**PAGE EXCERPT**
They have a voluntary certification program for contractors. (In fact, some states use the Association's exams as their test for licensing.) For a list of certified contractors in your state contact the Association at (614) 898-7791 or (800) 551-7379. There is no cost for mailing or faxing the list to you.
To keep your well safe, you must be sure possible sources of contamination are not close by. Experts suggest the separation distances [shown at left] as a minimum for protection - farther is better.
Many homeowners tend to forget the value of good maintenance until problems reach crisis levels. That can be expensive. It's better to maintain your well, find problems early, and correct them to protect your well's performance.
Keep up-to-date records of well installation and repairs plus pumping and water tests. Such records can help spot changes and possible problems with your water system. If you have problems, ask a local expert to check your well construction and maintenance records. He or she can see if your system is okay or needs work.

**WORK INSTRUCTIONS**
Render this sentence from the well-care text in Spanish: "Many homeowners tend to forget the value of good maintenance until problems reach crisis levels." You won't need the rows that come next.

Source data
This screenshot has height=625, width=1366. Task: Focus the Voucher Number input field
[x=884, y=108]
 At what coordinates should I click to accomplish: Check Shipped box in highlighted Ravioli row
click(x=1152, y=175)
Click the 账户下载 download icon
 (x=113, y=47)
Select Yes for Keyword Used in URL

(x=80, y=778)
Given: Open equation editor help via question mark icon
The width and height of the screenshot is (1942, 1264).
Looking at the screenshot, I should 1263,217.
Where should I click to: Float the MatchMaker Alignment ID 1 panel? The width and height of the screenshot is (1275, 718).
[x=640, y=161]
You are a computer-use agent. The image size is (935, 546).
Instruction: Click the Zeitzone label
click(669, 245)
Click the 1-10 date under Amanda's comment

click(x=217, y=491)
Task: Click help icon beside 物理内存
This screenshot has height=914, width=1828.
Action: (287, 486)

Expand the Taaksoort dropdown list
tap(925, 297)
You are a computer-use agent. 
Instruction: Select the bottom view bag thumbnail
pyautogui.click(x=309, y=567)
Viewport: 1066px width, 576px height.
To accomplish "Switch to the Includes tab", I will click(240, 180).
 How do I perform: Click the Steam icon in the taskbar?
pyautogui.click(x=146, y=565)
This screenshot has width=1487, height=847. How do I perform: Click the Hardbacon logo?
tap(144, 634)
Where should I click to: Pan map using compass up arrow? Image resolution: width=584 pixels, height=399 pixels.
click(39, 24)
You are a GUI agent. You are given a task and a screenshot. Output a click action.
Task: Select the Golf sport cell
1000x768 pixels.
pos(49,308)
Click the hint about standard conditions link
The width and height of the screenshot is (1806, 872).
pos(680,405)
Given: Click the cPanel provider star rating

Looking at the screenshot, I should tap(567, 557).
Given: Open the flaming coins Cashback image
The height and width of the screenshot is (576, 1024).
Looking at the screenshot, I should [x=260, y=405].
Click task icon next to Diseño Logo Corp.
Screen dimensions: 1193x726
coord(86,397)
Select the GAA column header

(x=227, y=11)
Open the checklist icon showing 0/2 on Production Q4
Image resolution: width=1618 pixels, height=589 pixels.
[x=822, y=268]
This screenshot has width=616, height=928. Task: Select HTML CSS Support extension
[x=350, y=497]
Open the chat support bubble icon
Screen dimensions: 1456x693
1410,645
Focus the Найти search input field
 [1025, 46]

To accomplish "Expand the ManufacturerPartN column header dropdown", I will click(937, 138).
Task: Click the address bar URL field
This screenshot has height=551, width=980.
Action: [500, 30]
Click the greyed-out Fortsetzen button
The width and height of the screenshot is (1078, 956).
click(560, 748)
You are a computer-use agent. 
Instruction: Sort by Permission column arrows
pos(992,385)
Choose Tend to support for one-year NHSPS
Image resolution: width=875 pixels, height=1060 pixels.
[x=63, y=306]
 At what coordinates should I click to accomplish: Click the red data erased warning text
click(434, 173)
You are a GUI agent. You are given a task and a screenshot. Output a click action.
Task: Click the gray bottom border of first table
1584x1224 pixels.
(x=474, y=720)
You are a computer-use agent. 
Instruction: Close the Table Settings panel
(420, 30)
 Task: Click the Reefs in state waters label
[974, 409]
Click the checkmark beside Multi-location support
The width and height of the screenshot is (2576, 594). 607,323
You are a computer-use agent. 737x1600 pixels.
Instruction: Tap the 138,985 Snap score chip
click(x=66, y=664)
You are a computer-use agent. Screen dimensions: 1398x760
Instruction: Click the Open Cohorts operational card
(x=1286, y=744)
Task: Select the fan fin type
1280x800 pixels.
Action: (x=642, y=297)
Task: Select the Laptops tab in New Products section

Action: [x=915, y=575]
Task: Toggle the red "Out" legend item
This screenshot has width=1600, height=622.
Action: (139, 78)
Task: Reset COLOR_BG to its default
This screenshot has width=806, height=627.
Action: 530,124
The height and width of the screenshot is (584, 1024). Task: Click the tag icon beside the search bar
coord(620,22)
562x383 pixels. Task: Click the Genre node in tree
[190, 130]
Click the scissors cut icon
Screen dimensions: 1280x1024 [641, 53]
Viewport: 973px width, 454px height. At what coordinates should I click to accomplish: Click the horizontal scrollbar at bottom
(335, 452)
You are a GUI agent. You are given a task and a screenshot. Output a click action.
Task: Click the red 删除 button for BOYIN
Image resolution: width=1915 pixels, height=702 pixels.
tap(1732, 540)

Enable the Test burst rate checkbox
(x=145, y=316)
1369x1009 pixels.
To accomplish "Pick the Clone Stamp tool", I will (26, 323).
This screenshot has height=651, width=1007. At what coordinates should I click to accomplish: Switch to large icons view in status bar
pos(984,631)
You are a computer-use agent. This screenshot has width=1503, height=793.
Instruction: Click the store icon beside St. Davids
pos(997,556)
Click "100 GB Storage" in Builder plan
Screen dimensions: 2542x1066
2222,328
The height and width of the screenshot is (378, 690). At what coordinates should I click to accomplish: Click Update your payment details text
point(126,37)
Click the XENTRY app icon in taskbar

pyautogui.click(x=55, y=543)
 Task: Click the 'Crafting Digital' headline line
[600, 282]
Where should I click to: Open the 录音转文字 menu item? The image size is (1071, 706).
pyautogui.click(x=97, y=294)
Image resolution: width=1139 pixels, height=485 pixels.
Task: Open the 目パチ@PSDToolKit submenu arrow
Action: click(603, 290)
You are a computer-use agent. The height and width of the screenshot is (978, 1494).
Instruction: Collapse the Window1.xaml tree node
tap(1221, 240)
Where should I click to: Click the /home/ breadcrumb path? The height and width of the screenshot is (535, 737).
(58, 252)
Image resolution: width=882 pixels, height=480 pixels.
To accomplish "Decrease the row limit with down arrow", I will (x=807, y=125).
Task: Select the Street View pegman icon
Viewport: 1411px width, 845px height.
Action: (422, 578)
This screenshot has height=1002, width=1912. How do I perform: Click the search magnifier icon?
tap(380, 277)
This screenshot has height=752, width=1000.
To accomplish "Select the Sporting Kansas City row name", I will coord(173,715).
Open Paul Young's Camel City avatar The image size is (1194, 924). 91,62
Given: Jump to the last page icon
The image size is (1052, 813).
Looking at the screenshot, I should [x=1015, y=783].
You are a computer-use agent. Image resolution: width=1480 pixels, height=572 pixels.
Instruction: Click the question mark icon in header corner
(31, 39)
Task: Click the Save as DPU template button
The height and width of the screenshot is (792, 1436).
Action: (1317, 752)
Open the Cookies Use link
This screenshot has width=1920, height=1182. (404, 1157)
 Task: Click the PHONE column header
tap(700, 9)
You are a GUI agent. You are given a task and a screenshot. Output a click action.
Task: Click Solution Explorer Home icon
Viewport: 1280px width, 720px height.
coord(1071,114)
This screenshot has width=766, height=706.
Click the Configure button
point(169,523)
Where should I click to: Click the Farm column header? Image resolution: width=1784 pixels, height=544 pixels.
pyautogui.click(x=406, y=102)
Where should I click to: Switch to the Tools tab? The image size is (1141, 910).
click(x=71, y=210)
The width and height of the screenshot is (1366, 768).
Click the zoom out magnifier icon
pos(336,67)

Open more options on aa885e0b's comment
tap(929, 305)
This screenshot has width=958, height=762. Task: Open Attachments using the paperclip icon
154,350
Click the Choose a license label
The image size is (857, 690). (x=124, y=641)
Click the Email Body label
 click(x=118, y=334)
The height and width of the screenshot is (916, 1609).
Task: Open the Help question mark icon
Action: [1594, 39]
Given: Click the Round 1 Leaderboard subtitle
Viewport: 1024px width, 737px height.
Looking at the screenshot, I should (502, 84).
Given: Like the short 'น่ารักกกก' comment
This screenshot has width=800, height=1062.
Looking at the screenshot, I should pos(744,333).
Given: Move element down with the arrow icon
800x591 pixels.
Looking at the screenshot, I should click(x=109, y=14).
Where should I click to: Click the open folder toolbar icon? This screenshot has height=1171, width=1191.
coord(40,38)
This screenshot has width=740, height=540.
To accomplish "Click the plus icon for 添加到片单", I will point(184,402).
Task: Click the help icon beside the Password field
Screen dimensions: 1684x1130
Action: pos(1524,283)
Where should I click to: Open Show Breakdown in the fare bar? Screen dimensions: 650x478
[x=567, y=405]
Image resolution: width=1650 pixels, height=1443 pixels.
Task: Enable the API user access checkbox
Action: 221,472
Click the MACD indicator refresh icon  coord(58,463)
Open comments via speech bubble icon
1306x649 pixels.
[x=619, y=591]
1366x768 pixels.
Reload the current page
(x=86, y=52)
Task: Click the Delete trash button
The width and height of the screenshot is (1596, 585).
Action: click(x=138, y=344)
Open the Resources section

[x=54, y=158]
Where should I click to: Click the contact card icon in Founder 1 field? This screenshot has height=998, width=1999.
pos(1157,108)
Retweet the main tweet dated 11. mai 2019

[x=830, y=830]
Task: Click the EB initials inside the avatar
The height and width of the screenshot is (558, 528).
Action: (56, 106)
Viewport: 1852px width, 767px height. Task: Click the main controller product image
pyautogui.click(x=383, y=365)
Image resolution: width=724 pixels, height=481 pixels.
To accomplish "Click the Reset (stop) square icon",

**ANSWER TO THE PROBLEM**
Muchos propietarios tienden a olvidar el valor de un buen mantenimiento hasta que los problemas alcanzan niveles de crisis.